The solo debut of Syd (aka Syd tha Kid of Odd Future affiliates the Internet), Fin, is a well-prepared cuisine in a pop world where throwing whatever against the wall to see what sticks is de rigueur. Fin is avant R&B without ever sounding self-consciously weird. It is refined without so much as a note of pretension. It is enviably cool throughout without ever being so at the expense of the listener—whenever Syd’s otherwise melodious voice flips into a radio-conventional sing-songy three-note groove, an earworm hook is never too far away. It is, above all things, a 12-track album that is less than 40 minutes in length. Like Donald Glover’s Atlanta, a paragon of restraint in a culture of excess, Fin leaves you wanting more and comes off better for it.

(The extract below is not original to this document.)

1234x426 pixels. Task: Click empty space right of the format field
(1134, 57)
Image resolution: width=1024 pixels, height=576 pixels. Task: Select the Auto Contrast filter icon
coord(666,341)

It’s amazing how much such a minimal sounding album manages to pack in— Opener “Shake Em Off,” grafts Matmos-esque percussive slapstick on a Rhythm Nation-type militaristic precision. And it has a juicy boogie bass line, and it has a trap rattle. The song’s overall design has the big giant starkness of Björk’s Homogenic.
And that’s just the first track. Along the way, I hear references to peak-career Timbaland’s skittery R&B (“Know,” “Nothin to Somethin”), some jazz, ambient sound smearing, maybe a harp in there, chords that seem beamed over from some Doobie Brothers record, and contemporary trap-inflected hip-hop soul. The way Syd’s deceptively sweet voice fills out these tracks, not to mention the overt Timbo retroism, will undoubtedly invoke comparisons to Aaliyah. Syd’s less a cipher, though, and more a bait-and-switcher whose delicate voice belies lyrical bravado (“I would tell you I’m the greatest but you knew that”) and sexual assertiveness (most prominently featured on the stunning slow jam “Body,” which we wrote about last week). You get the feeling that Syd gets off on this, too—after bragging and seducing so hard, she knocks you on your ass with the album’s breeziest number, the jazz-inflected, “Insecurities,” in which she delivers a shocking revelation: “You can thank my insecurities / For keeping me around you, babe.”
Syd’s on-record persona contains multitudes, and they’re presented matter-of-factly, just as she presents her gayness (she sings about women and keeps the pronouns gender-specific as opposed to covering with “you”s). There’s plenty to admire on Fin if you want to objectify it and Syd politically, but there’s also plenty to love on an aesthetic, visceral level. Mellow even when it’s bonkers, Syd’s Fin is a refreshingly balanced, laser-focused vision of what modern R&B could be if everyone calmed down about reach and streams and wooing the masses, and was just cooler about shit.